SAN FRANCISCO — With all the misery that’s accompanied 11 losses in two weeks, Bruce Bochy managed a smile in one fleeting moment. A reporter asked him that after Friday night, Bochy has to hope, if nothing else, that the Giants’ fortunes can’t turn any worse than a bases-loaded triple play, right?

The manager agreed. And by the end of the press conference, Bochy was left to lean on one of his classic lines to try and summon a victory out of the struggling Giants.

“You gotta be big boys and get your big boy pants on and come out here tomorrow,” he said.

Whatever it takes, the Giants will do it. Friday’s 4-1 loss to the Nationals followed the same narrative as the previous 10 until Brandon Crawford stepped up in the eighth inning with the bases loaded. The Giants have punctuated their losing stretch with a major league-worst average when runners are in scoring position, but they never imploded as quickly as they did on Crawford’s 0-1 swing.

The shortstop lined out sharply to first baseman Ryan Zimmerman, who then stepped on first to get the second out and completed the triple play with a throw to third base. Denard Span and Buster Posey were the runners picked off on first and third, and you can hardly blame them. Zimmerman caught a low line drive that Span thought hit the ground, so he took off for home. Posey was blocked by Zimmerman trying to get back to first.

It was the first 3-3-5 triple play in major league history, the first triple play in Nationals history, and the first Giants triple play since Aaron Rowand hit into one in 2009.

 

“(It’s) one of the last things you expect when you’re in that situation,” Crawford said, “…It sucks.”

Nationals left-hander Sammy Solis pulled off one the greatest feats he likely ever will. He faced one batter and earned an inning’s worth of work in the box score. The Nationals headed back into their dugout to greet a giddy Dusty Baker, while Bruce Bochy leaned silently on the railing in his dugout.

He didn’t throw his cap or fire off a wad of gum. In many ways it was a reflective moment, a culmination of so many negative factors the Giants have kept in tow since the All-Star break. On top of the losing, it was the ultimate unproductive at-bat with runners in scoring position.
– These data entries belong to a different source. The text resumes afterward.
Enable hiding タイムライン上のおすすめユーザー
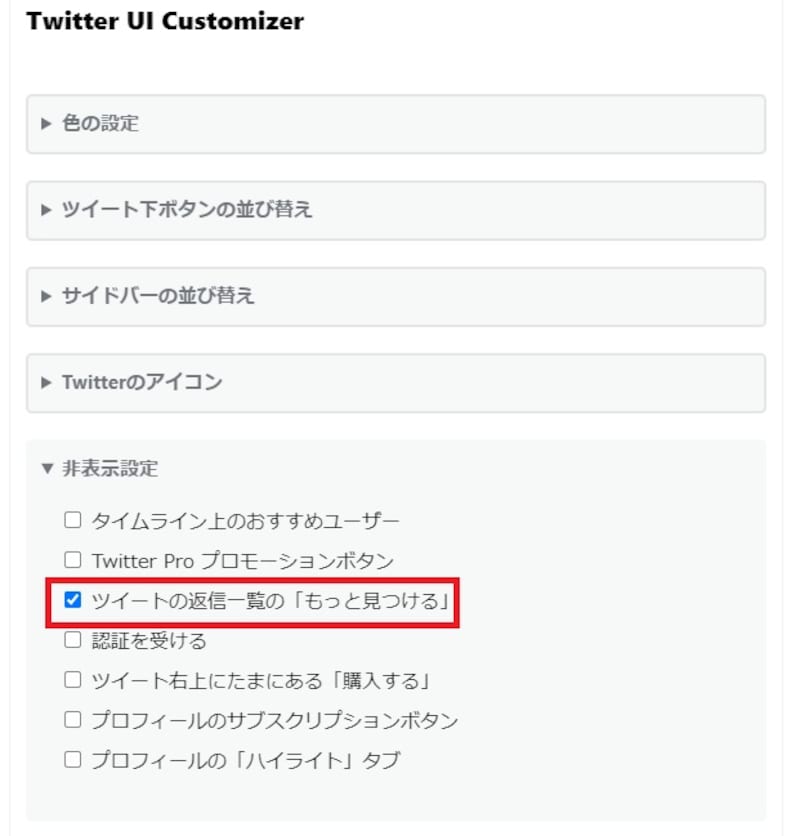The height and width of the screenshot is (836, 800). [71, 520]
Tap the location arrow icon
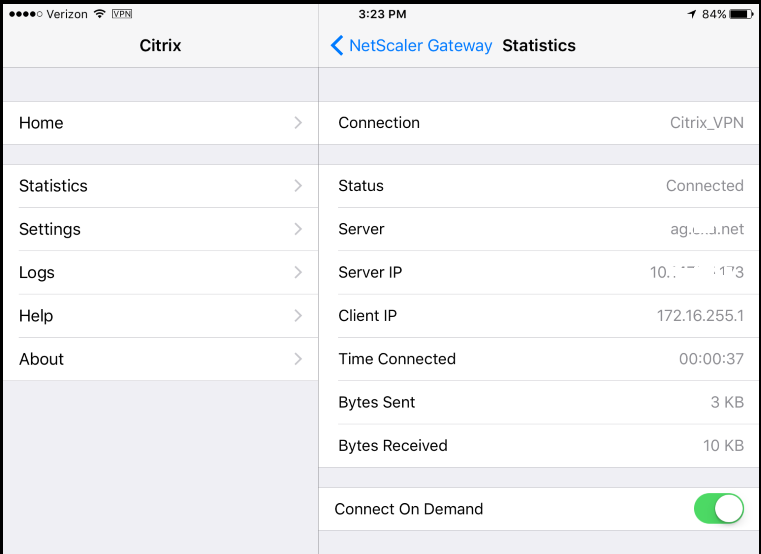The height and width of the screenshot is (554, 761). (690, 14)
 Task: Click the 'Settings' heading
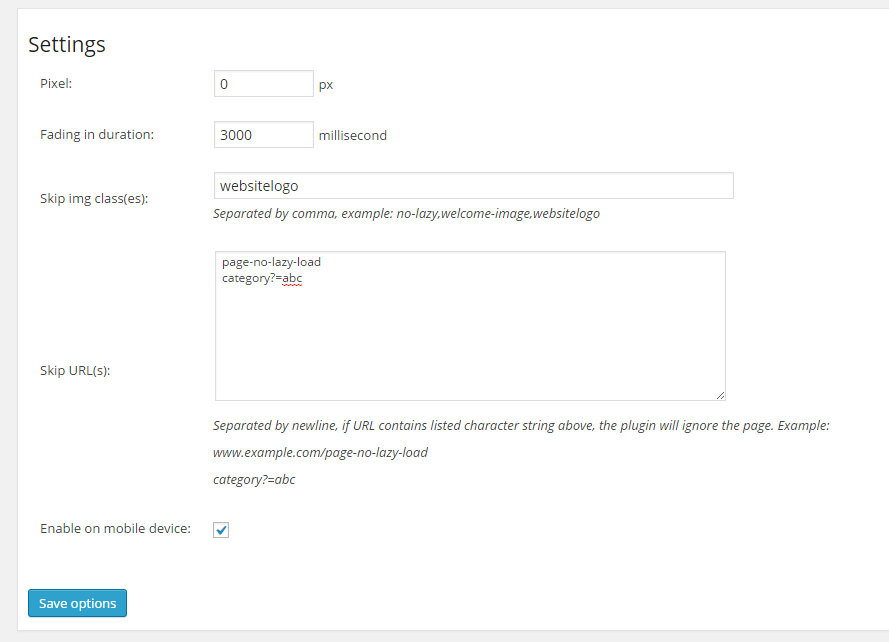(x=67, y=44)
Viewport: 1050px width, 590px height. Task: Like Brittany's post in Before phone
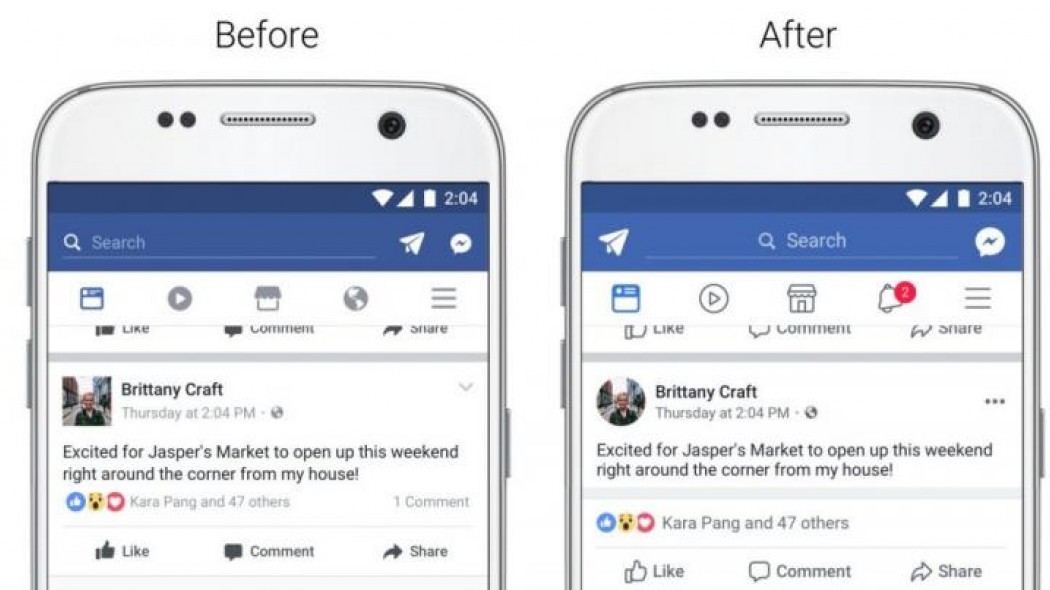tap(122, 551)
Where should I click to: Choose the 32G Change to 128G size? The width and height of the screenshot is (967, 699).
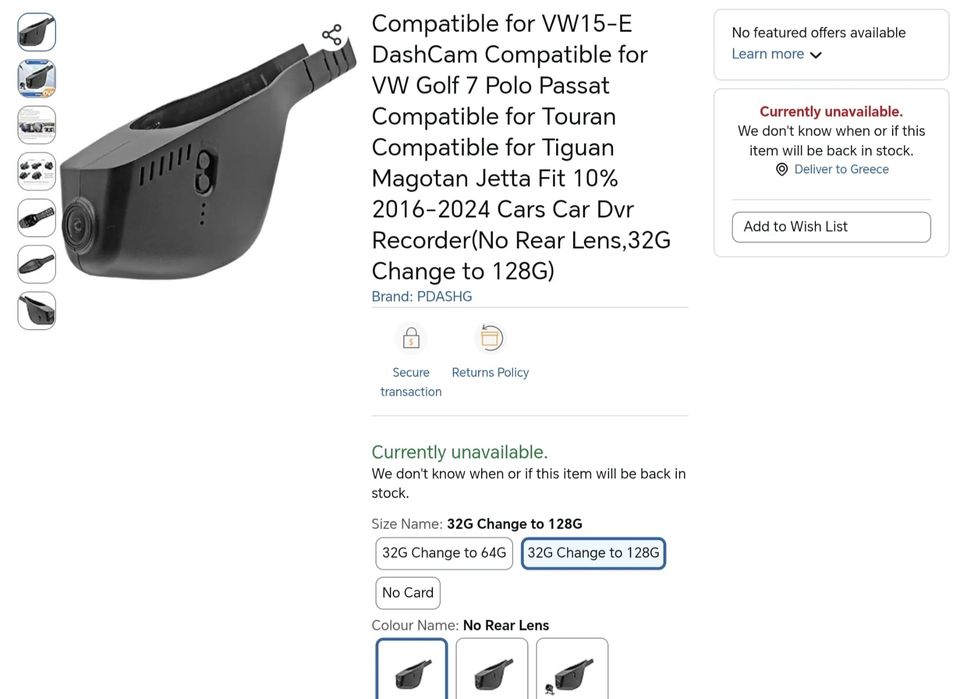click(593, 553)
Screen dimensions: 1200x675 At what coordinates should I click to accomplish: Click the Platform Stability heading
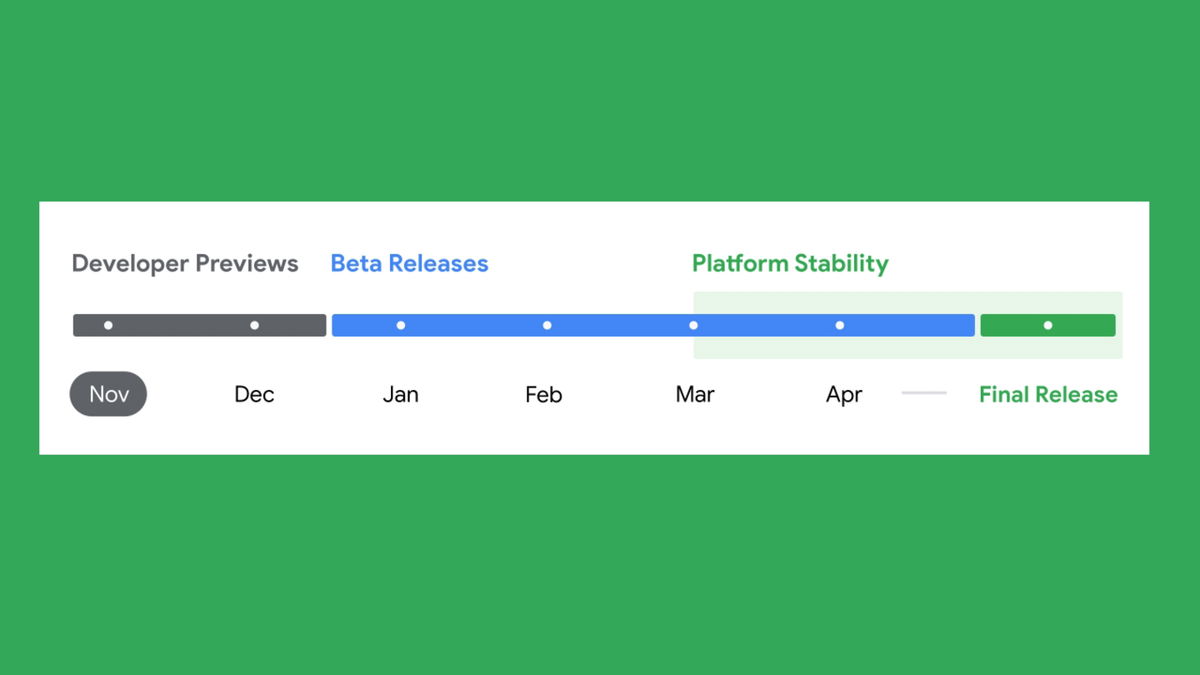tap(790, 264)
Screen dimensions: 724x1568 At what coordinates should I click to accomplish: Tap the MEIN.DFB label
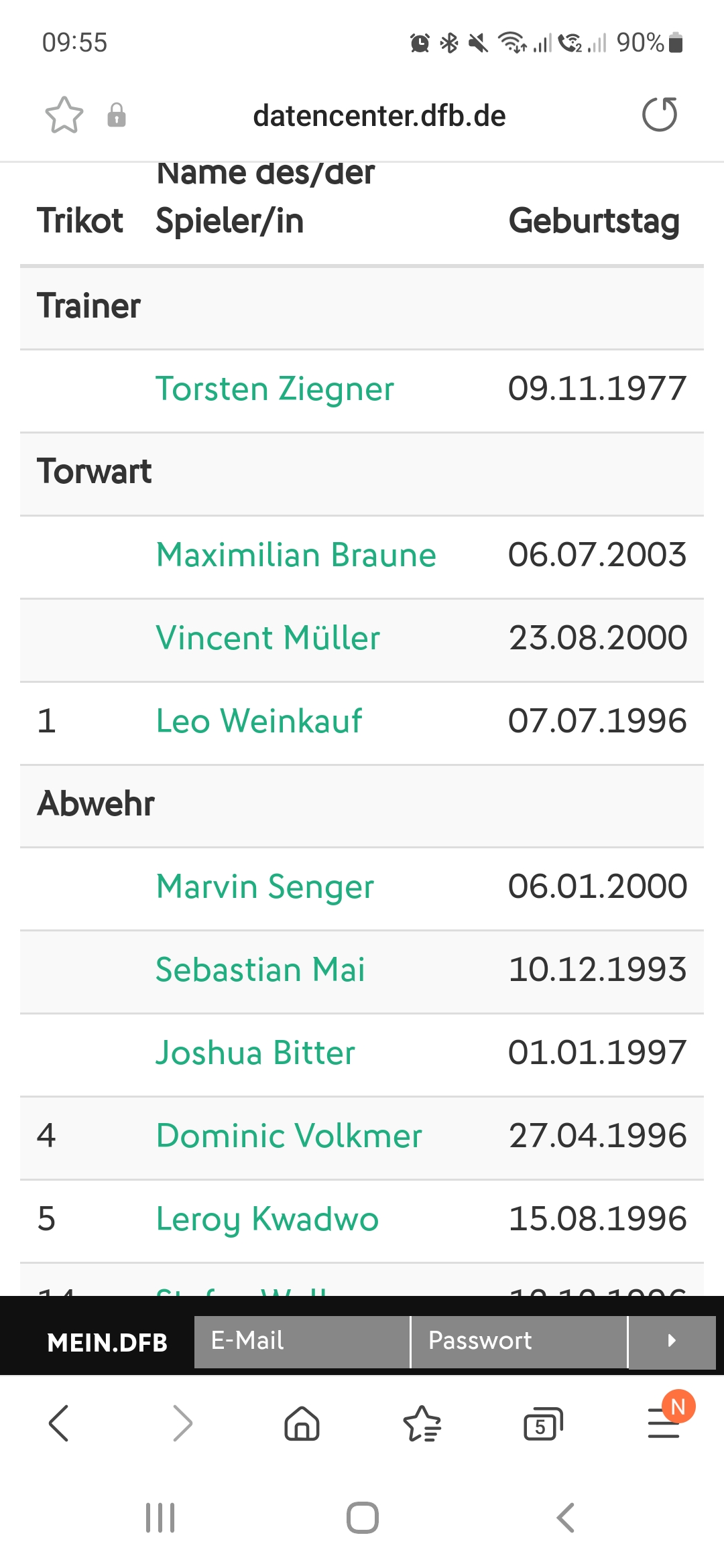(x=107, y=1342)
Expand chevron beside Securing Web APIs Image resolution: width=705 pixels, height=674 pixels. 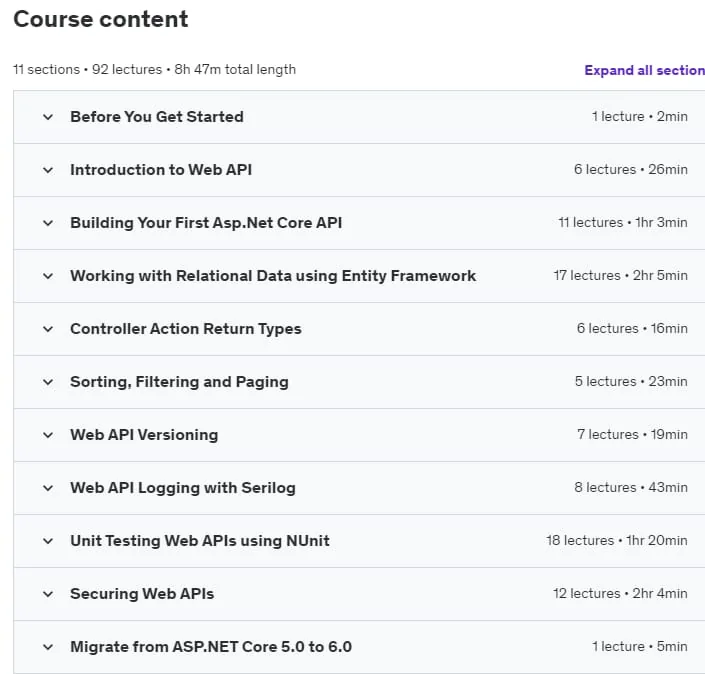click(x=48, y=594)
“When you get in these funks,” Bochy said, “what can go wrong goes wrong. When you’re in a winning streak, the ball bounces your way and everything goes your way.

“Right now it’s not going our way.”

Jeff Samardzija had already pitted the Giants in a three-run deficit at that point. They were going to be hard-pressed to tie the game or even take the lead with Crawford’s at-bat, but the right-hander sure wouldn’t have minded getting off the record for a seventh loss.

He allowed four runs over six innings, letting the Nationals to score in three separate frames. Samardzija’s success has gone down with the team’s, and his ERA has ballooned over six since June.

But Crawford’s misfortune was just the latest line of punches to be thrown at the Giants.

“That about sums it up right there,” Samardzija said of the triple play. “It wasn’t like it was a ground ball … He hit it on the screws. That’s just where we’re at right now.”